_What to produce_
Set down every record once more, exactly as given.
BEGIN
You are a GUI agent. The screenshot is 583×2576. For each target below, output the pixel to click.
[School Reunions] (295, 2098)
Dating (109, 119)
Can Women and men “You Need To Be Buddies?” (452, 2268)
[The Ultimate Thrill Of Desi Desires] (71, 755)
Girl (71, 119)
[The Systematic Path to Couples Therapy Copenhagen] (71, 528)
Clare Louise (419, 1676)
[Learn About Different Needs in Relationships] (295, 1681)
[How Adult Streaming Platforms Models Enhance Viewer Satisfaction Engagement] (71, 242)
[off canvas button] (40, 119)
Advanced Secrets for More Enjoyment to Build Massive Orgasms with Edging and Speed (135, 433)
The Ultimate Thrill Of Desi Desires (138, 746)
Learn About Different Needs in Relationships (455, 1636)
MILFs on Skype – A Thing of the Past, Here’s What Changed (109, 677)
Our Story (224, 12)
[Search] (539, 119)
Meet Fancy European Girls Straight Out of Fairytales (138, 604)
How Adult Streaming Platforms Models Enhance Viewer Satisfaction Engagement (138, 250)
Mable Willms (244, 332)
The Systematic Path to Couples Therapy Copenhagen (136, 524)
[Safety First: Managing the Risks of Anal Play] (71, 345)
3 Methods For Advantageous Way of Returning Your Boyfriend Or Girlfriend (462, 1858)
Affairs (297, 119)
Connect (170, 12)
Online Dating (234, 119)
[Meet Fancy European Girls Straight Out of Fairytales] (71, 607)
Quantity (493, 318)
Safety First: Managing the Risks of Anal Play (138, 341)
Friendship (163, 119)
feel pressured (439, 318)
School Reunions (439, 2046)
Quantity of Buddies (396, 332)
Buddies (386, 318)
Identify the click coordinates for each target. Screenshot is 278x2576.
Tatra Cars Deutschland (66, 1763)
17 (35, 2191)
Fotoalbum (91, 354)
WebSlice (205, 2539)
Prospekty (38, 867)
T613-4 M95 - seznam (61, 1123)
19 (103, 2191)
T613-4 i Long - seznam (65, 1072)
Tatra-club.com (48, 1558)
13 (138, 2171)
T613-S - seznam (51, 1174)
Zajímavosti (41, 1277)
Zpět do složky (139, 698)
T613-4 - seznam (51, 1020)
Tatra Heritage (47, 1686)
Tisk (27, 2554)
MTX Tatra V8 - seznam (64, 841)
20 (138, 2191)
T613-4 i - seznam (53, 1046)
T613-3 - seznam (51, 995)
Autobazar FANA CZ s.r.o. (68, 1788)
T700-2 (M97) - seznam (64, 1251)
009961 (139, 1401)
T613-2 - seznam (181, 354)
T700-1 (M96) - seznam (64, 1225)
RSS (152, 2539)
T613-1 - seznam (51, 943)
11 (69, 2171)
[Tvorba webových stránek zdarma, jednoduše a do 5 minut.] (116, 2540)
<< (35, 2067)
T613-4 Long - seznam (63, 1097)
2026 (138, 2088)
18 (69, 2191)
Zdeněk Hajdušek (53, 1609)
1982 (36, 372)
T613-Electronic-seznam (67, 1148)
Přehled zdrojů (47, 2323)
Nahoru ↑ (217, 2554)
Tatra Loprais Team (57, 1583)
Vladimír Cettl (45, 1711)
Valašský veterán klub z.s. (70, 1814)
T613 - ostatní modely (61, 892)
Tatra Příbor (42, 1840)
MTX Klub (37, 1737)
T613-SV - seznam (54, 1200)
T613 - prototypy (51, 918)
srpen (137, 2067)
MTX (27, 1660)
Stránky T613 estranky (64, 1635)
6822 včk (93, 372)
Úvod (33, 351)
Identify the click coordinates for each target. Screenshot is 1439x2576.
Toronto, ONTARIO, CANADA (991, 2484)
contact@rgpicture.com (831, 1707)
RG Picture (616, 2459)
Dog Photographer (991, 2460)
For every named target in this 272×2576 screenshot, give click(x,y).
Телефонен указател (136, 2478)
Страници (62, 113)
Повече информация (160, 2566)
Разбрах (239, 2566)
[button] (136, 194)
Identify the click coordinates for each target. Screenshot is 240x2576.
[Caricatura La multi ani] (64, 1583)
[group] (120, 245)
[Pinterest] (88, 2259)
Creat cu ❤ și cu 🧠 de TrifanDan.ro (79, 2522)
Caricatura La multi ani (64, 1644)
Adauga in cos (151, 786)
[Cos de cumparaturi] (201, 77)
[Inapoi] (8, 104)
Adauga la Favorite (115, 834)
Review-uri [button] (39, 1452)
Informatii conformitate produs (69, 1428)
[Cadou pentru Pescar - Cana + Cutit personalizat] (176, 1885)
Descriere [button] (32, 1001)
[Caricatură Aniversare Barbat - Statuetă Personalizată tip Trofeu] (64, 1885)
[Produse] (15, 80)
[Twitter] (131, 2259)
END
_Written answer_
You are a GUI agent. The screenshot is 583×2576. For each target below, output the pixel to click.
[School Reunions] (295, 2098)
Dating (109, 119)
Can Women and men “You Need To Be Buddies?” (452, 2268)
[The Ultimate Thrill Of Desi Desires] (71, 755)
Girl (71, 119)
[The Systematic Path to Couples Therapy Copenhagen] (71, 528)
Clare Louise (419, 1676)
[Learn About Different Needs in Relationships] (295, 1681)
[How Adult Streaming Platforms Models Enhance Viewer Satisfaction Engagement] (71, 242)
[off canvas button] (40, 119)
Advanced Secrets for More Enjoyment to Build Massive Orgasms with Edging and Speed (135, 433)
The Ultimate Thrill Of Desi Desires (138, 746)
Learn About Different Needs in Relationships (455, 1636)
MILFs on Skype – A Thing of the Past, Here’s What Changed (109, 677)
Our Story (224, 12)
[Search] (539, 119)
Meet Fancy European Girls Straight Out of Fairytales (138, 604)
How Adult Streaming Platforms Models Enhance Viewer Satisfaction Engagement (138, 250)
Mable Willms (244, 332)
The Systematic Path to Couples Therapy Copenhagen (136, 524)
[Safety First: Managing the Risks of Anal Play] (71, 345)
3 Methods For Advantageous Way of Returning Your Boyfriend Or Girlfriend (462, 1858)
Affairs (297, 119)
Connect (170, 12)
Online Dating (234, 119)
[Meet Fancy European Girls Straight Out of Fairytales] (71, 607)
Quantity (493, 318)
Safety First: Managing the Risks of Anal Play (138, 341)
Friendship (163, 119)
feel pressured (439, 318)
School Reunions (439, 2046)
Quantity of Buddies (396, 332)
Buddies (386, 318)
Identify the click coordinates for each target. Screenshot is 278x2576.
Tatra Cars Deutschland (66, 1763)
17 (35, 2191)
Fotoalbum (91, 354)
WebSlice (205, 2539)
Prospekty (38, 867)
T613-4 M95 - seznam (61, 1123)
19 (103, 2191)
T613-4 i Long - seznam (65, 1072)
Tatra-club.com (48, 1558)
13 (138, 2171)
T613-S - seznam (51, 1174)
Zajímavosti (41, 1277)
Zpět do složky (139, 698)
T613-4 - seznam (51, 1020)
Tatra Heritage (47, 1686)
Tisk (27, 2554)
MTX Tatra V8 - seznam (64, 841)
20 (138, 2191)
T613-4 i - seznam (53, 1046)
T613-3 - seznam (51, 995)
Autobazar FANA CZ s.r.o. (68, 1788)
T700-2 (M97) - seznam (64, 1251)
009961 (139, 1401)
T613-2 - seznam (181, 354)
T700-1 (M96) - seznam (64, 1225)
RSS (152, 2539)
T613-1 - seznam (51, 943)
11 (69, 2171)
[Tvorba webových stránek zdarma, jednoduše a do 5 minut.] (116, 2540)
<< (35, 2067)
T613-4 Long - seznam (63, 1097)
2026 (138, 2088)
18 (69, 2191)
Zdeněk Hajdušek (53, 1609)
1982 (36, 372)
T613-Electronic-seznam (67, 1148)
Přehled zdrojů (47, 2323)
Nahoru ↑ (217, 2554)
Tatra Loprais Team (57, 1583)
Vladimír Cettl (45, 1711)
Valašský veterán klub z.s. (70, 1814)
T613 - ostatní modely (61, 892)
Tatra Příbor (42, 1840)
MTX Klub (37, 1737)
T613-SV - seznam (54, 1200)
T613 - prototypy (51, 918)
srpen (137, 2067)
MTX (27, 1660)
Stránky T613 estranky (64, 1635)
6822 včk (93, 372)
Úvod (33, 351)
Identify the click coordinates for each target. Screenshot is 1439x2576.
Toronto, ONTARIO, CANADA (991, 2484)
contact@rgpicture.com (831, 1707)
RG Picture (616, 2459)
Dog Photographer (991, 2460)
For every named target in this 272×2576 screenshot, give click(x,y).
Телефонен указател (136, 2478)
Страници (62, 113)
Повече информация (160, 2566)
Разбрах (239, 2566)
[button] (136, 194)
Identify the click coordinates for each target. Screenshot is 240x2576.
[Caricatura La multi ani] (64, 1583)
[group] (120, 245)
[Pinterest] (88, 2259)
Creat cu ❤ și cu 🧠 de TrifanDan.ro (79, 2522)
Caricatura La multi ani (64, 1644)
Adauga in cos (151, 786)
[Cos de cumparaturi] (201, 77)
[Inapoi] (8, 104)
Adauga la Favorite (115, 834)
Review-uri [button] (39, 1452)
Informatii conformitate produs (69, 1428)
[Cadou pentru Pescar - Cana + Cutit personalizat] (176, 1885)
Descriere [button] (32, 1001)
[Caricatură Aniversare Barbat - Statuetă Personalizată tip Trofeu] (64, 1885)
[Produse] (15, 80)
[Twitter] (131, 2259)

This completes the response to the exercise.